When John McCain called Barack Obama on his misrepresentation of what former Secretary of State Henry Kissinger said, I thought he might have caught his Democratic rival in the gaffe of the night:
Look, Dr. Kissinger did not say that he would approve of face-to- face meetings between the president of the United States and the president — and Ahmadinejad. He did not say that.
Not only did McCain “win” that portion of the debate, but he caught his rival trying to dress up his foreign policy as something that had the blessing of that widely respected “elder statesman.” Indeed, Kissinger himself “believes Barack Obama misstated his views on diplomacy with US adversaries and is not happy about being mischaracterized:”
Senator McCain is right. I would not recommend the next President of the United States engage in talks with Iran at the Presidential level. My views on this issue are entirely compatible with the views of my friend Senator John McCain.
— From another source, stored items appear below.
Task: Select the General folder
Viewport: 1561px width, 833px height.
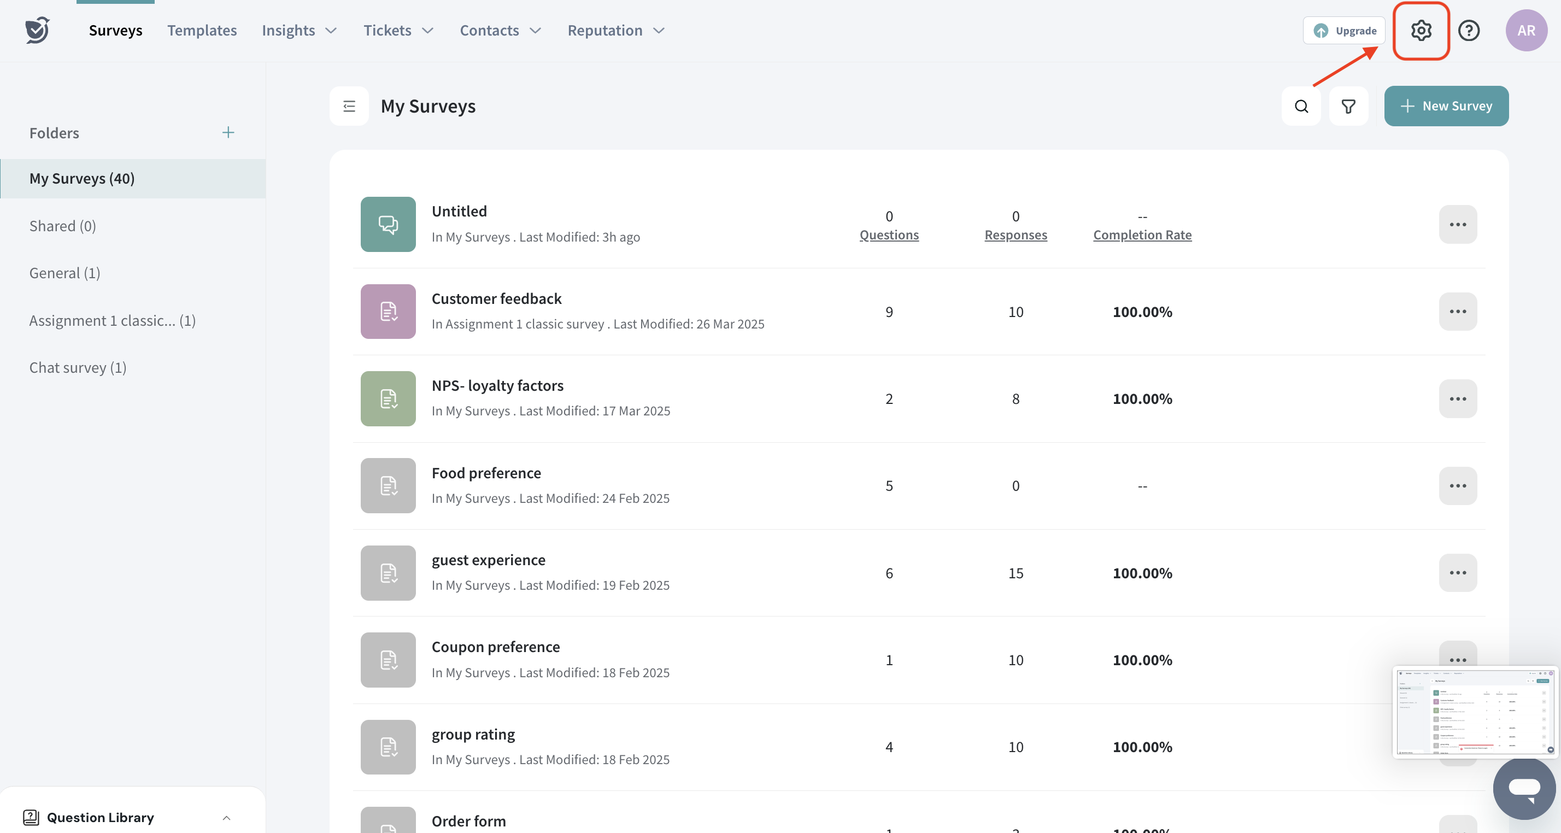Action: (65, 273)
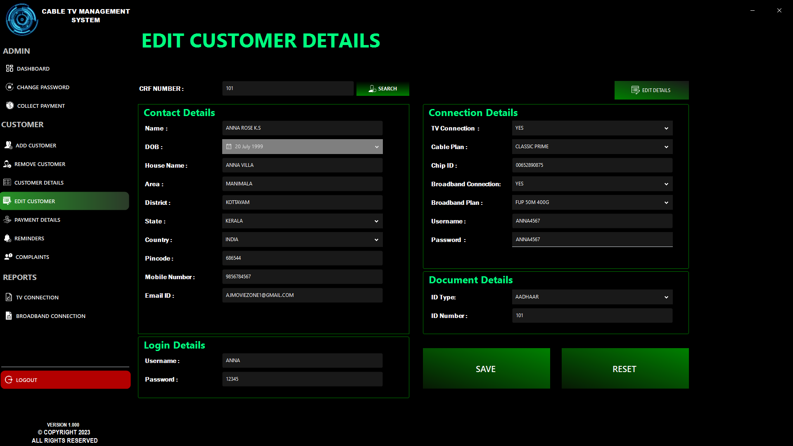This screenshot has height=446, width=793.
Task: Click the Reminders bell icon
Action: coord(7,238)
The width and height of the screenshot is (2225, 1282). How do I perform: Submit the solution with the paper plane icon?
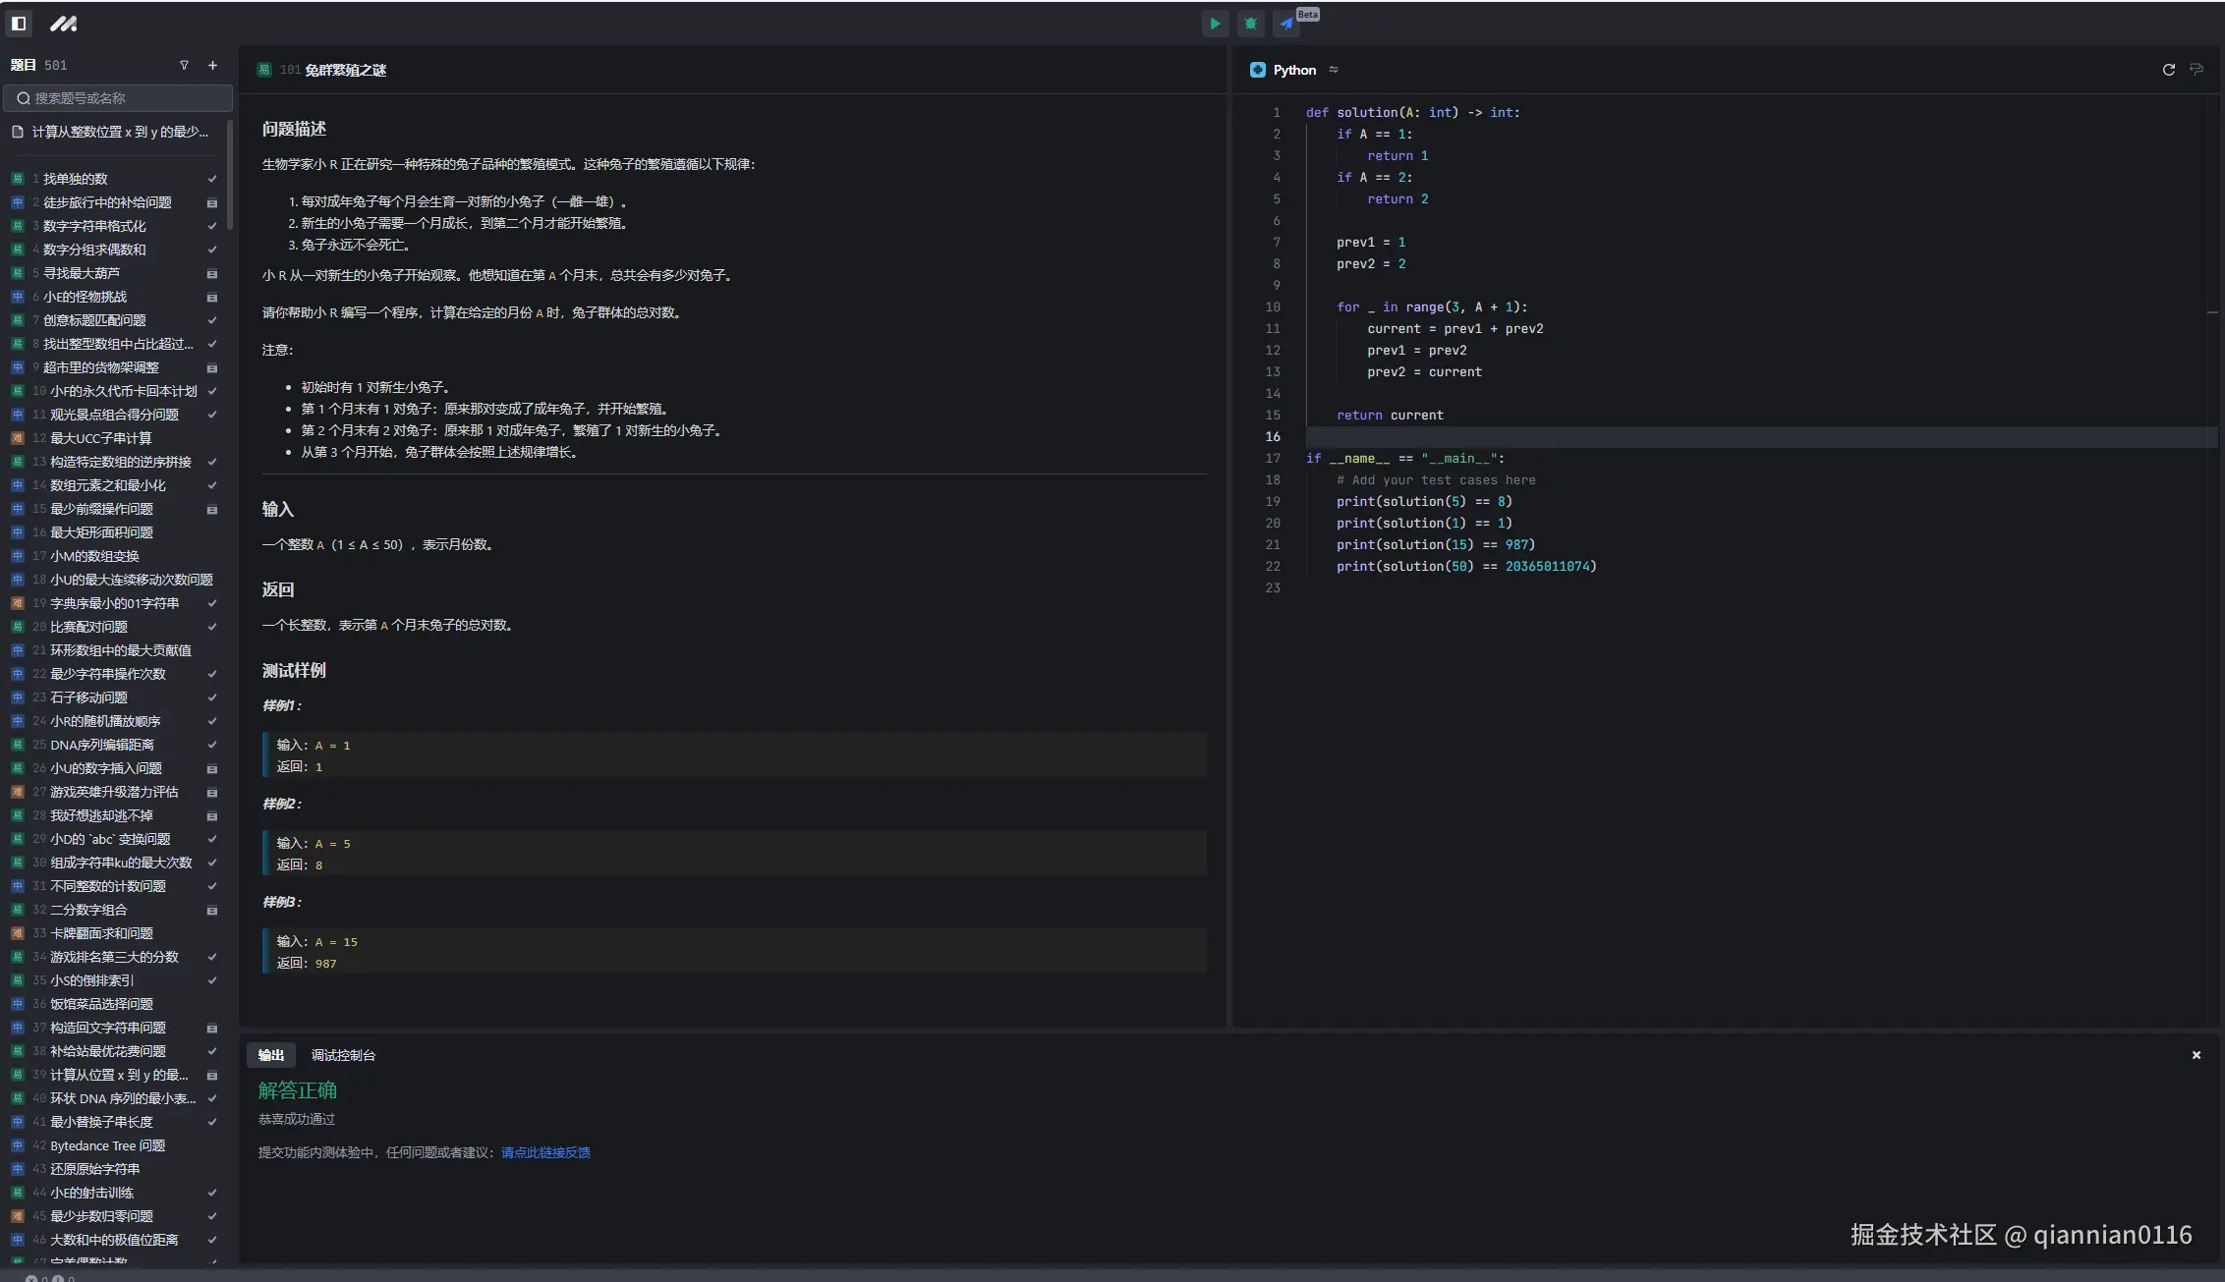tap(1286, 24)
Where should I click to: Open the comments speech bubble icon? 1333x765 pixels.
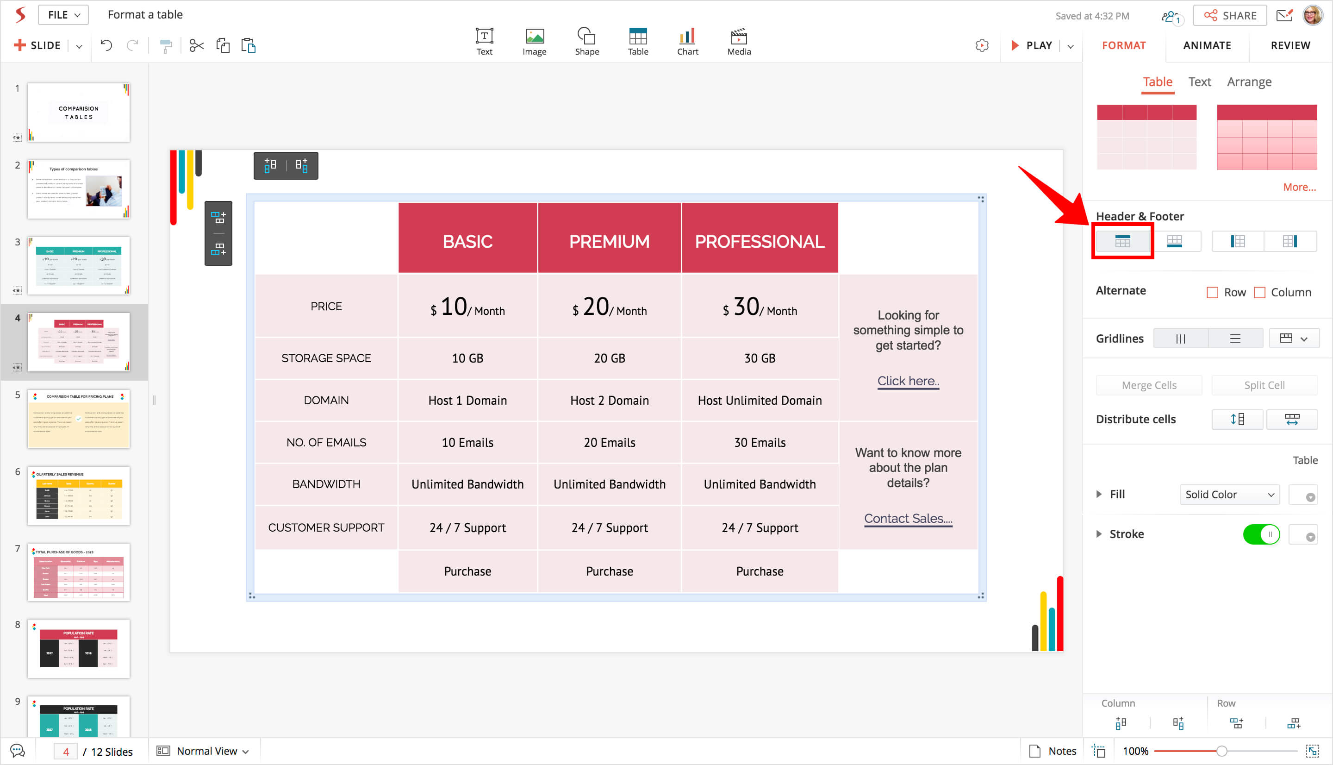17,751
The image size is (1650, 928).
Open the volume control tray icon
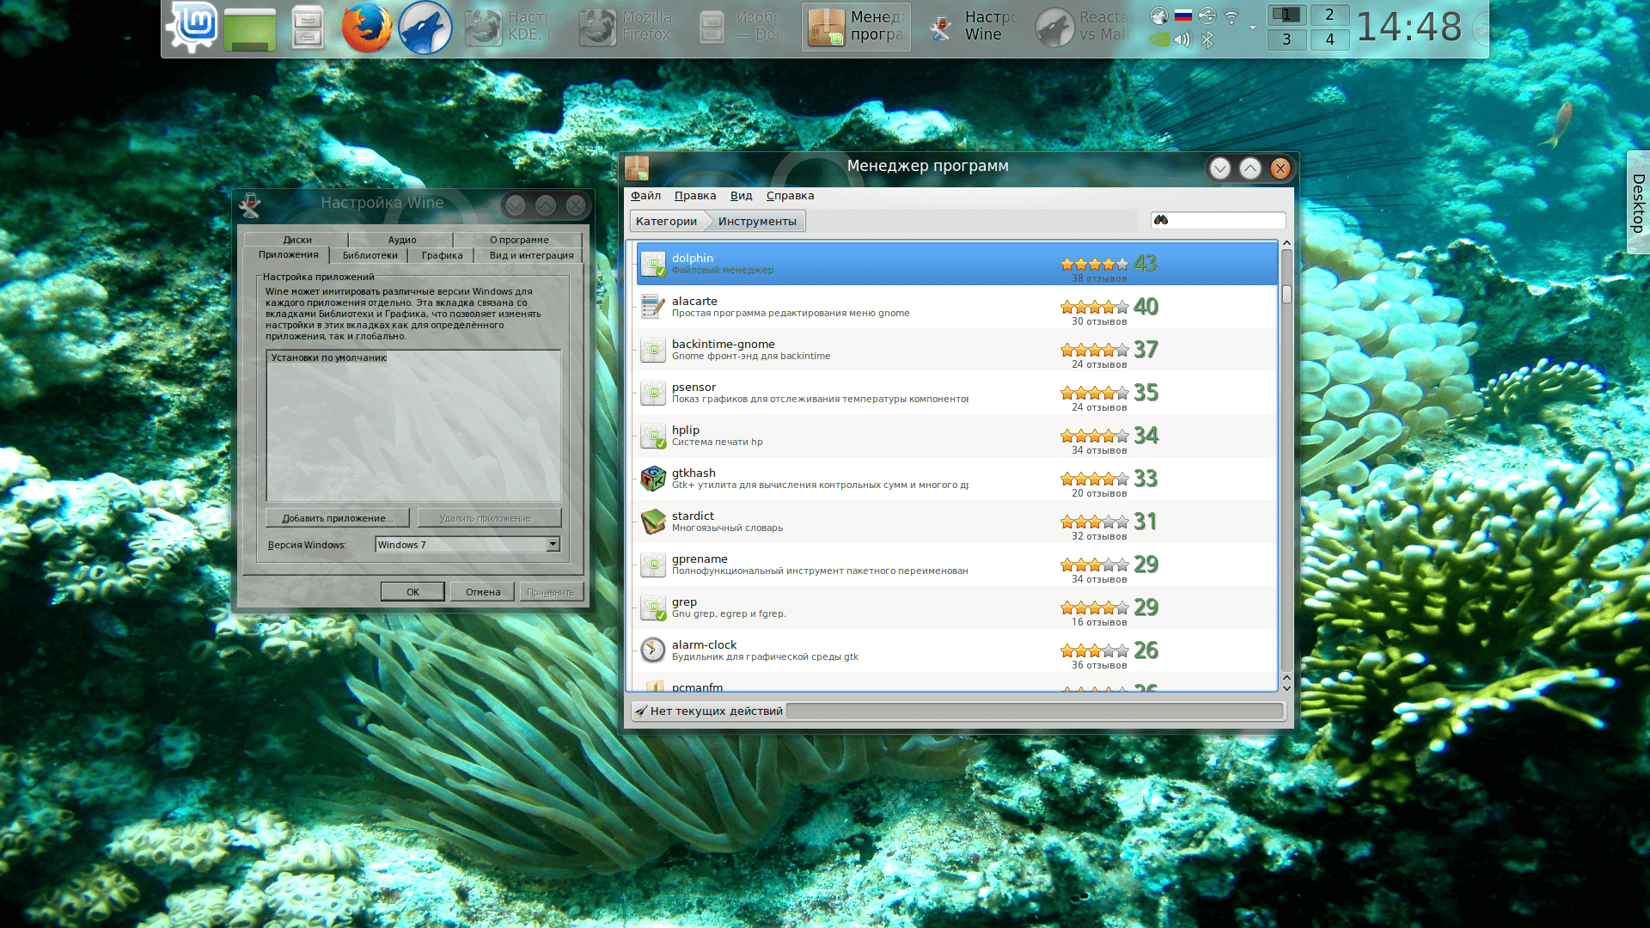click(1183, 40)
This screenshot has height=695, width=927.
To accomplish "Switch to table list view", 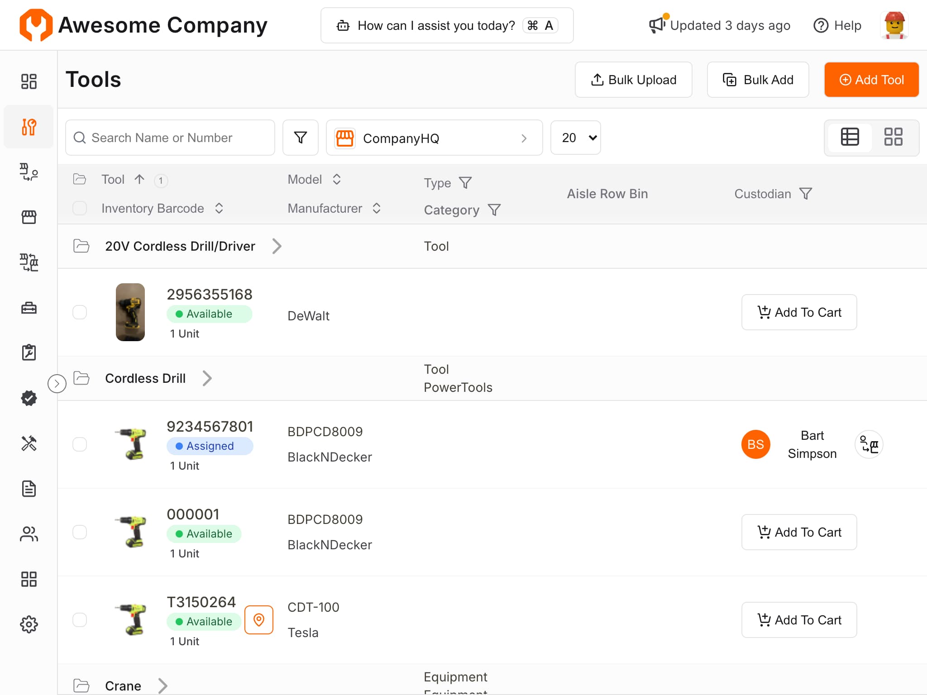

We do not agree on everything, but we do agree that any negotiations with Iran must be geared to reality.
If John McCain had tried to claim a respected Democrat held views similar to his own, the MSM would be all over it. But, like Roger Simon, “My guess is the MSM will do its best to ignore this, because it certainly makes Obama look like a foreign policy amateur.”
Beyond that misrepresentation, Obama did not commit any major blunders in tonight’s debate. He didn’t look as strong or as confidant as John McCain, but did seem more easily rattled than his Republican rival.
Yet, if we had a more even-handed media, they might make much of his attempt to twist Henry Kissinger’s words. Â And of the former Secretary of State’s quick repudiation of the Illinois Democrat.